◆ Dataset excerpts ◆
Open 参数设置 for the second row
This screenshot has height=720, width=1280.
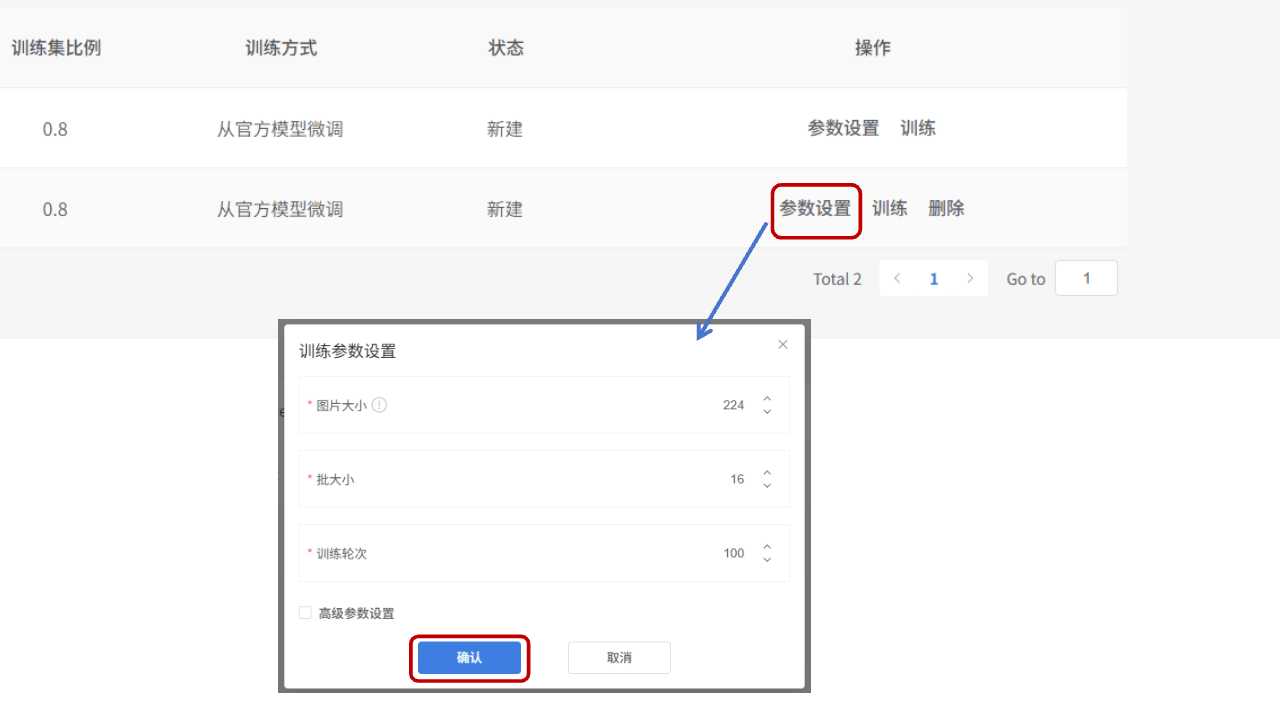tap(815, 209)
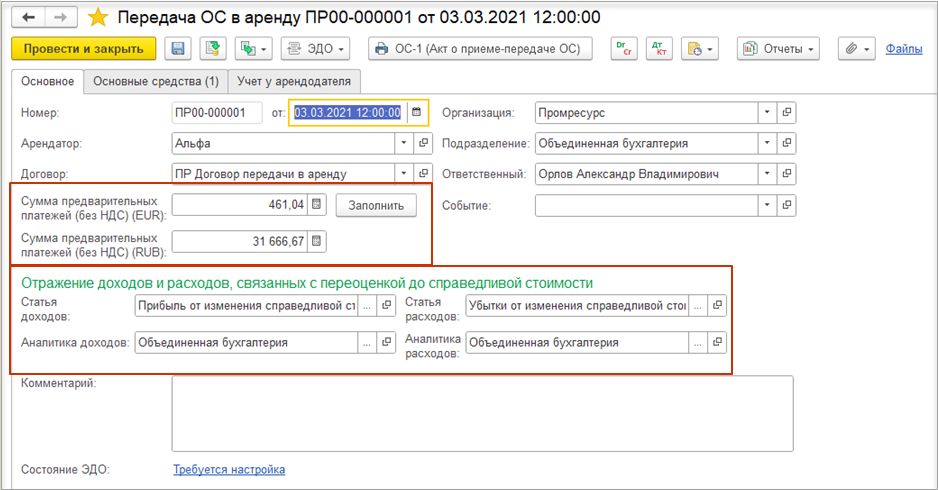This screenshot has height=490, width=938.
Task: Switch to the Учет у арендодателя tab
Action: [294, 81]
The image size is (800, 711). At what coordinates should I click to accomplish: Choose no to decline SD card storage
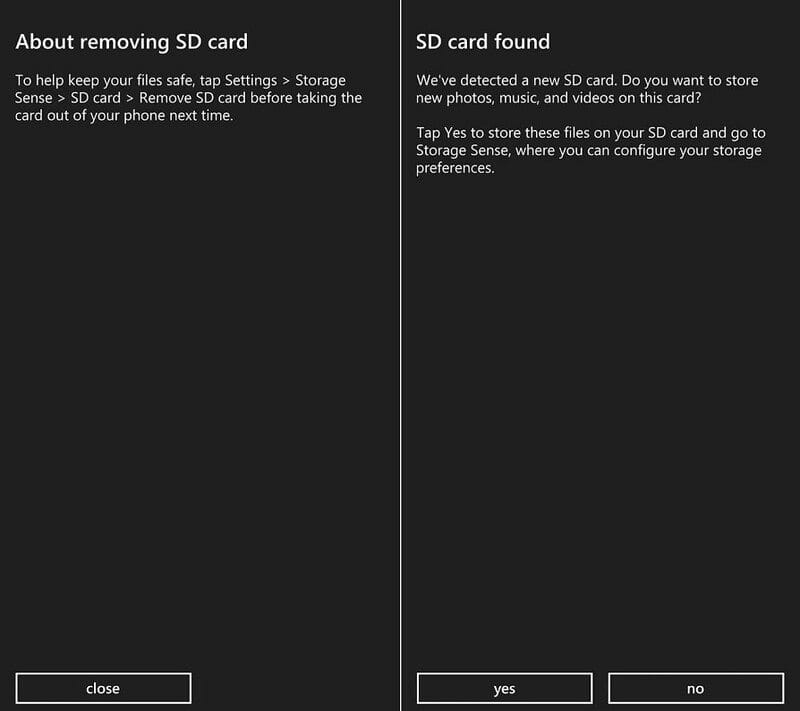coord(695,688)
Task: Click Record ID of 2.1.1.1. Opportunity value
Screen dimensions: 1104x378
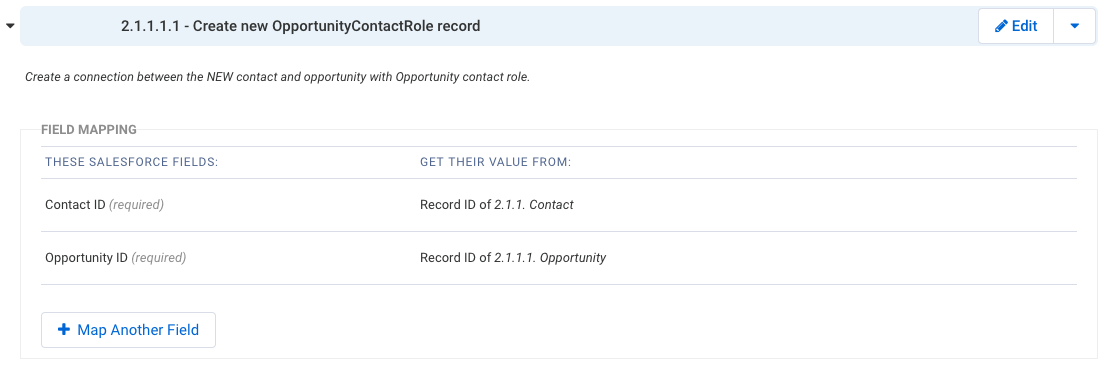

◆ Task statement ◆
Your task is to retype, exactly and only, the lines from the line holding "Task: Click Record" through the final line of the data above, with both ends kept. Drop the pictures.

◆ Result of the exercise ◆
Task: Click Record ID of 2.1.1.1. Opportunity value
Screen dimensions: 1104x378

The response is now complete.